IN THE HIGH COURT OF FIJI
AT SUVA
CIVIL JURISDICTION


CIVIL ACTION NO.: HBC 11 of 2019


BETWEEN : ORGANICA FINE PRODUCE (FIJI) PTE LTD


FIRST PLAINTIFF


AND : JAVIER CARLOS IZQUIRDO

SECOND PLAINTIFF


AND : WILLIAMS & GOSLING LTD

FIRST DEFENDANT


AND : DAVID VAUGHAN AIDNEY

SECOND DEFENDANT


AND : EDDIE YUEN

THIRD DEFENDANT


APPEARANCES/REPRESENTATION

PLAINTIFFS : Mr Izquirdo as Managing Director for the First Plaintiff

and in Person as the Second Plaintiff


DEFENDANTS : Mr P Kumar [Mitchel Keil Lawyers]


RULING OF : Acting Master Ms Vandhana Lal


DELIVERED ON : 24 July 2019


INTERLOCUTORY RULING
Application To Examine Witness Vice Voce On Oath
Application for Adjournment of Hearing


  1. The Plaintiffs on 19 June 2019 filed a Summon for an order that “the Third Defendant namely Eddie Yuen also known as Edward Dixon Yuen gives evidence by deposition and be examined viva voce on oath before a Judge, an Officer of the Court or some other person, at any place, of any person with respect to the Third Defendant’s three sworn affidavits filed in these proceedings on the application for security for cost filed on 10 May 2019”.

The Plaintiffs have made said application pursuant to Order 39 rule 1 of the High Court Rules and Inherent Jurisdiction of the Court.


They rely on the sworn Affidavits of the Third Defendant as sworn on 10 May 2019 and affidavits of the Second Plaintiff Javier Carlos Izquierdo filed on 6 June 2019.


Their grounds for examining Eddie Yuen Viva Voce on oath is that the Defendants have failed to disclose or admit of any settlement agreement made by the First Defendant in favour of the First Plaintiff for the loss of First Plaintiff’s sea freight container cargo.


  1. The said application is opposed by the Defendants.
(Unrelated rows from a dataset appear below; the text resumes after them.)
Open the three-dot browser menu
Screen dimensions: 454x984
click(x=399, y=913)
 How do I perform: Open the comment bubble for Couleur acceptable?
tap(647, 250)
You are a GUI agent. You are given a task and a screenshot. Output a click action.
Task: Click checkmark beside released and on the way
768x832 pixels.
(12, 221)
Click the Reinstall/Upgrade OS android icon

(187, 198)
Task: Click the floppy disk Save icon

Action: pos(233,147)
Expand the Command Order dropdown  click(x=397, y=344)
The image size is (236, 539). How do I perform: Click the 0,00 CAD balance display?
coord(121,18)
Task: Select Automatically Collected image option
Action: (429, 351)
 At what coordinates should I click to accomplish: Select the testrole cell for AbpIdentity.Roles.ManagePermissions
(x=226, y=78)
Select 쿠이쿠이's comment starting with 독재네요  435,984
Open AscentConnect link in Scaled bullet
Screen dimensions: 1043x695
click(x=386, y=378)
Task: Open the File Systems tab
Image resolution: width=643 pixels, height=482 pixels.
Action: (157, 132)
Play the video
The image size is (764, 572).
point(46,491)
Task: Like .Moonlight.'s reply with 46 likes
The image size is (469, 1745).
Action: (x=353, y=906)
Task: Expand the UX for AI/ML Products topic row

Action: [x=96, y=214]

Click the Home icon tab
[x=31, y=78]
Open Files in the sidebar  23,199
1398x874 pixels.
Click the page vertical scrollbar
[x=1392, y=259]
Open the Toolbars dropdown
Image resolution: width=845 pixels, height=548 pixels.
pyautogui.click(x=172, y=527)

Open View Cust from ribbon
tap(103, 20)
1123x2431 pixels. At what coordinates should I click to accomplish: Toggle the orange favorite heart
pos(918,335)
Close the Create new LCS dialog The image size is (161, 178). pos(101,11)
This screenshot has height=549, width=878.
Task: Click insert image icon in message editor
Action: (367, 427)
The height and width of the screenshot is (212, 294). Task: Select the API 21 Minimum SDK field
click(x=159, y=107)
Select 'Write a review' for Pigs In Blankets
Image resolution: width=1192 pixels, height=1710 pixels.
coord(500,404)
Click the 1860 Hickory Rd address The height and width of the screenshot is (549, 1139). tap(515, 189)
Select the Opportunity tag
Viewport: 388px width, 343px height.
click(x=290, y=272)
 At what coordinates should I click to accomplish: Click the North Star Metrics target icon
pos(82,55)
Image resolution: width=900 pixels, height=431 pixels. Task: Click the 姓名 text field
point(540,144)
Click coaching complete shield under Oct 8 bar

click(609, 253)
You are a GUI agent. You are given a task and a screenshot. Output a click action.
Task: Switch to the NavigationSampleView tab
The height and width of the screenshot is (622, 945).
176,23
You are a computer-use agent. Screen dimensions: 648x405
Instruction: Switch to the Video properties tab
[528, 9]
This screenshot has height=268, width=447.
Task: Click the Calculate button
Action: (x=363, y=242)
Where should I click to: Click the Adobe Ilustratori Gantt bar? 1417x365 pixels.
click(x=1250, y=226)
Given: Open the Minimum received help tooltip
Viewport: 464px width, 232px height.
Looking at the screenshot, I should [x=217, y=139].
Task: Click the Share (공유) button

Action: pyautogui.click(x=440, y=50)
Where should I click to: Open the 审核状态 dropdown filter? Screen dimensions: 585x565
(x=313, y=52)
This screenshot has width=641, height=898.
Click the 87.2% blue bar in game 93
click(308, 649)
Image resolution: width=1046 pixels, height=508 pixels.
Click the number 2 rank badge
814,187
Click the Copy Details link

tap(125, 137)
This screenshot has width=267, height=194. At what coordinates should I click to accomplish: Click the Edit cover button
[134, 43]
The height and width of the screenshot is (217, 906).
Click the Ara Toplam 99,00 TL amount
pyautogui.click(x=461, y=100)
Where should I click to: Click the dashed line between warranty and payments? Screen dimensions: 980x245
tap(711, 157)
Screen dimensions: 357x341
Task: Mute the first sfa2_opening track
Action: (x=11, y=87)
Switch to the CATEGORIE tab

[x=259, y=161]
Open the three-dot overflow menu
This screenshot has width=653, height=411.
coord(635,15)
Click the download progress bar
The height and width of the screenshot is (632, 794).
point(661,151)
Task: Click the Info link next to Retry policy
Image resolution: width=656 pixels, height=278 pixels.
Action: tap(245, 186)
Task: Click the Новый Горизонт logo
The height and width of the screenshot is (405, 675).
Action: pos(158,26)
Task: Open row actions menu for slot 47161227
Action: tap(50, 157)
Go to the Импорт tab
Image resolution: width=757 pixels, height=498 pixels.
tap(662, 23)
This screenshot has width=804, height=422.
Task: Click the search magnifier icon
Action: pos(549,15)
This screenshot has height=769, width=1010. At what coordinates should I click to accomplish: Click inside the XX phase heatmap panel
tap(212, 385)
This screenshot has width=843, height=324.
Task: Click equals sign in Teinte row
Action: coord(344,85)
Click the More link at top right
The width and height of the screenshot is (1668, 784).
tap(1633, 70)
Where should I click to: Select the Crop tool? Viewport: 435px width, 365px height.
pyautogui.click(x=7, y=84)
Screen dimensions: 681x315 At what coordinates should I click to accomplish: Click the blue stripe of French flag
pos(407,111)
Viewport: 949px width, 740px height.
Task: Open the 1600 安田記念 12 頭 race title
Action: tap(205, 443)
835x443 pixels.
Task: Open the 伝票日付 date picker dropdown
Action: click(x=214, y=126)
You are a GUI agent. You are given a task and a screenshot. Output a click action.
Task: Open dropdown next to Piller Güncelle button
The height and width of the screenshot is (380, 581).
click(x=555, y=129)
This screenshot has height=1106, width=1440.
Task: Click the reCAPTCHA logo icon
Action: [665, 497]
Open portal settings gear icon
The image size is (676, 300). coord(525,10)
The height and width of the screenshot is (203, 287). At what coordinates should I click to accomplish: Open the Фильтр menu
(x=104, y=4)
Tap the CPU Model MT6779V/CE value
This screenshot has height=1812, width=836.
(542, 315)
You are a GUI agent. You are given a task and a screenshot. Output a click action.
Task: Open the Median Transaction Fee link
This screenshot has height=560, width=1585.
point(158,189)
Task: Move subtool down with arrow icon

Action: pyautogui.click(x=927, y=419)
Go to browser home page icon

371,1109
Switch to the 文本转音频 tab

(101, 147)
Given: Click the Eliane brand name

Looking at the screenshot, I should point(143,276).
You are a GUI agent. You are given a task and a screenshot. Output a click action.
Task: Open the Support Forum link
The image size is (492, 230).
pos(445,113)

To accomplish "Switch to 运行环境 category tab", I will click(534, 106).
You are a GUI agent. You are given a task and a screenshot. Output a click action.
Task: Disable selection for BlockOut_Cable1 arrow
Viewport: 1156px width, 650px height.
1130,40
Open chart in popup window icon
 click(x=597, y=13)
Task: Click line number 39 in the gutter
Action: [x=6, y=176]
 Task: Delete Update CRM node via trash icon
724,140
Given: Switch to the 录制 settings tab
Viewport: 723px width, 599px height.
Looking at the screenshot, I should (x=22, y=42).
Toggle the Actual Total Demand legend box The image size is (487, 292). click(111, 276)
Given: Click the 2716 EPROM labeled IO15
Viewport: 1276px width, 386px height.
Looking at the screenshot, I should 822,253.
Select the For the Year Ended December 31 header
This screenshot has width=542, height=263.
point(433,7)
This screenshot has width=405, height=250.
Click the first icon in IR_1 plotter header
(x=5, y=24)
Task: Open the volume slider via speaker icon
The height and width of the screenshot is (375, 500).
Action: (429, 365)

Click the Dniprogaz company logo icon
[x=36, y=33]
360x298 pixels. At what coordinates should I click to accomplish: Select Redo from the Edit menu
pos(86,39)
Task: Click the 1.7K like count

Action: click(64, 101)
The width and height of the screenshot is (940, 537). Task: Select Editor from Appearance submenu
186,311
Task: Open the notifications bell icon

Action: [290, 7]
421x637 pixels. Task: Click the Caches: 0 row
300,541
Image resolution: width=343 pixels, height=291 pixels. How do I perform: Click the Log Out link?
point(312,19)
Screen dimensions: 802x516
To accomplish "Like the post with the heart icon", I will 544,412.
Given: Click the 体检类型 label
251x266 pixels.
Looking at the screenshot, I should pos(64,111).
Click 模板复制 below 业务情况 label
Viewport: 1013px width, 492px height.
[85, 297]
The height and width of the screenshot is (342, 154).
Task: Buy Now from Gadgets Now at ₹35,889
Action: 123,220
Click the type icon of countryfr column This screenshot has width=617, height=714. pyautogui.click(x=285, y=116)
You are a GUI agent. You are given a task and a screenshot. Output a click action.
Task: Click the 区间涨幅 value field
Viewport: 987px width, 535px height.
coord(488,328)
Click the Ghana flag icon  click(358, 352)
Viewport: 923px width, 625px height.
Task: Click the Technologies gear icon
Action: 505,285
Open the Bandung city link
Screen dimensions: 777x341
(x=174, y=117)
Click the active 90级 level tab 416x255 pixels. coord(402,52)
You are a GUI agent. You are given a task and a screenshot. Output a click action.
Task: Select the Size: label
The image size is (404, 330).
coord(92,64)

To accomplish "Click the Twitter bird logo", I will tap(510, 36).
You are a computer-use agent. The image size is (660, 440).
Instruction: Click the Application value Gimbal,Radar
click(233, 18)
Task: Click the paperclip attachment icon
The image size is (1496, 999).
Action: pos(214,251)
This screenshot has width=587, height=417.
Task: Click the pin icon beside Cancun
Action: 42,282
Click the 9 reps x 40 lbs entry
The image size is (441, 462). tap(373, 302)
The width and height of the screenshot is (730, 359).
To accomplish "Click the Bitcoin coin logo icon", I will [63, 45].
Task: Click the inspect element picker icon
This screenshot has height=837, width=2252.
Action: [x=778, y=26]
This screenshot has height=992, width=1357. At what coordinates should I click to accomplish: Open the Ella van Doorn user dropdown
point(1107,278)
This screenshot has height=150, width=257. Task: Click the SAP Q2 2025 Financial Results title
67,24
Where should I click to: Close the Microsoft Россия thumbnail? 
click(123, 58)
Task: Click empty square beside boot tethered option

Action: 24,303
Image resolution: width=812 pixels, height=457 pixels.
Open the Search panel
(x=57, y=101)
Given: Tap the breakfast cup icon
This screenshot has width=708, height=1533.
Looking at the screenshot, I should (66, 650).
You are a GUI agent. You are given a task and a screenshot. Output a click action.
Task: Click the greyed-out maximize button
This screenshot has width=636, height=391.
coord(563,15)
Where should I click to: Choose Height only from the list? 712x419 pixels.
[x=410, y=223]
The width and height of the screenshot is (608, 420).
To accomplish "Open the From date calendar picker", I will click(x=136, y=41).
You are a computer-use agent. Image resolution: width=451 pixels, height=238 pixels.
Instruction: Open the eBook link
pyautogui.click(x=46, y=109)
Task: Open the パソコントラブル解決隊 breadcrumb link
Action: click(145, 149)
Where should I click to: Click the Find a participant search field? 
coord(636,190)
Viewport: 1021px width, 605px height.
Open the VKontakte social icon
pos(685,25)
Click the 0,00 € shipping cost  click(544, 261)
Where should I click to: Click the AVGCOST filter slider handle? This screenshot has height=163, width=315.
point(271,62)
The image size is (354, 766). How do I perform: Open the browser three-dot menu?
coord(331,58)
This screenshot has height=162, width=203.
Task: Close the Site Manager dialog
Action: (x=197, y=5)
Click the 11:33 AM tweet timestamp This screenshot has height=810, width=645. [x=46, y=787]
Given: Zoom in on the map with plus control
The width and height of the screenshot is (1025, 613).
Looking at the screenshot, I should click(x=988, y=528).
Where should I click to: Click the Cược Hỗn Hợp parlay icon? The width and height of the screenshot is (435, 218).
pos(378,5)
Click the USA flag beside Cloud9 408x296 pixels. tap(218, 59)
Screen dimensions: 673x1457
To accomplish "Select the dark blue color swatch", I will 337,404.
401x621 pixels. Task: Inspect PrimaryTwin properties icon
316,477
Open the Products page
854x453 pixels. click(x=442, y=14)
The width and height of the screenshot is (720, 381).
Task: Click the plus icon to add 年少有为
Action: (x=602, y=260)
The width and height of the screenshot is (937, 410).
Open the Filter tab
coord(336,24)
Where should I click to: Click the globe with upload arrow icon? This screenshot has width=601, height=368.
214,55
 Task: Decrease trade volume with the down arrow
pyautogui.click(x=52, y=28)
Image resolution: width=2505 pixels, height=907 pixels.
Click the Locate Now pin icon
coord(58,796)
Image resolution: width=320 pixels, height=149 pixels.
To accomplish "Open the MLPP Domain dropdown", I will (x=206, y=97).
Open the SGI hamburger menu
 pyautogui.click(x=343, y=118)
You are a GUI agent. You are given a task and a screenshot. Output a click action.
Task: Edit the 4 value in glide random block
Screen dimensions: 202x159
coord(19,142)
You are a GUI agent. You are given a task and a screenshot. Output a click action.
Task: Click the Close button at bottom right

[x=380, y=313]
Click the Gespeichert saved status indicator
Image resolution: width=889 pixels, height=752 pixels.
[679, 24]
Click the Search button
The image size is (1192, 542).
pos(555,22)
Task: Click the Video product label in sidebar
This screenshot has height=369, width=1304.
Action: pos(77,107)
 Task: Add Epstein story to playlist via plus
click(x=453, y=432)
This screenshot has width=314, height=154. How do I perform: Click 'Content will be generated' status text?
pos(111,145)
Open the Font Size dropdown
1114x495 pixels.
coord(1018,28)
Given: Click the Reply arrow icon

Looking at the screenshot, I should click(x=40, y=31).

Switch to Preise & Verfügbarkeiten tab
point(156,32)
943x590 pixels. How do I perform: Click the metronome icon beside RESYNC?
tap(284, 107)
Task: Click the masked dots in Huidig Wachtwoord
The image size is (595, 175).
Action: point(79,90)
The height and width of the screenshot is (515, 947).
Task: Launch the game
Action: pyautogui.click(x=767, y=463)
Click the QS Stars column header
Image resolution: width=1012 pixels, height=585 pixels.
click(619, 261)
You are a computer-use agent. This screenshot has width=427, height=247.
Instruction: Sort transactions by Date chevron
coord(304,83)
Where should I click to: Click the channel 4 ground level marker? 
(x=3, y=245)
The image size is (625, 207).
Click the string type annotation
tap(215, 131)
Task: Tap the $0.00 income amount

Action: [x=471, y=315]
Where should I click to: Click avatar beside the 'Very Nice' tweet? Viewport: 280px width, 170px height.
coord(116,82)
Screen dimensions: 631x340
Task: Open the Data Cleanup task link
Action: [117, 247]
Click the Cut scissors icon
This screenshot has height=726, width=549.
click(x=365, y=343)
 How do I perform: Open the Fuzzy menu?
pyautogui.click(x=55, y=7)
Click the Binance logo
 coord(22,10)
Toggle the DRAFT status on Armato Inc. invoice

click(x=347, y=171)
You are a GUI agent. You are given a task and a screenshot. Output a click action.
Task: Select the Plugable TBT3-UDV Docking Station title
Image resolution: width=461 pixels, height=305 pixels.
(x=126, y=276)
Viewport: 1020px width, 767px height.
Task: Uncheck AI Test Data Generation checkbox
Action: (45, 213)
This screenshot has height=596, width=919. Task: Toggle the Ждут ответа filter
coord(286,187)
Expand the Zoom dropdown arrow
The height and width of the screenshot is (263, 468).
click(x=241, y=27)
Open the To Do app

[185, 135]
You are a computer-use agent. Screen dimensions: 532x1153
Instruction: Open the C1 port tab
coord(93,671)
They had filed their affidavit on 12 July 2019. [Affidavit of Edward Dixon Yuen sworn on 4 July 2019].

According to the Defendants, the concept of a deponent in an interlocutory application giving viva voce evidence is both unheard of and more importantly disallowed in interlocutory applications and has been since a long period of time in respect of which the judicature system has operated of and concerning the conduct of interlocutory applications before a Court.


The Defendants also seeks dismissed of the application on the ground that the First Plaintiff is a body corporate which under the High Court Rules requires legal representation. The Second Plaintiff is not a duly admitted Legal Practitioner thus cannot represent the First Plaintiff.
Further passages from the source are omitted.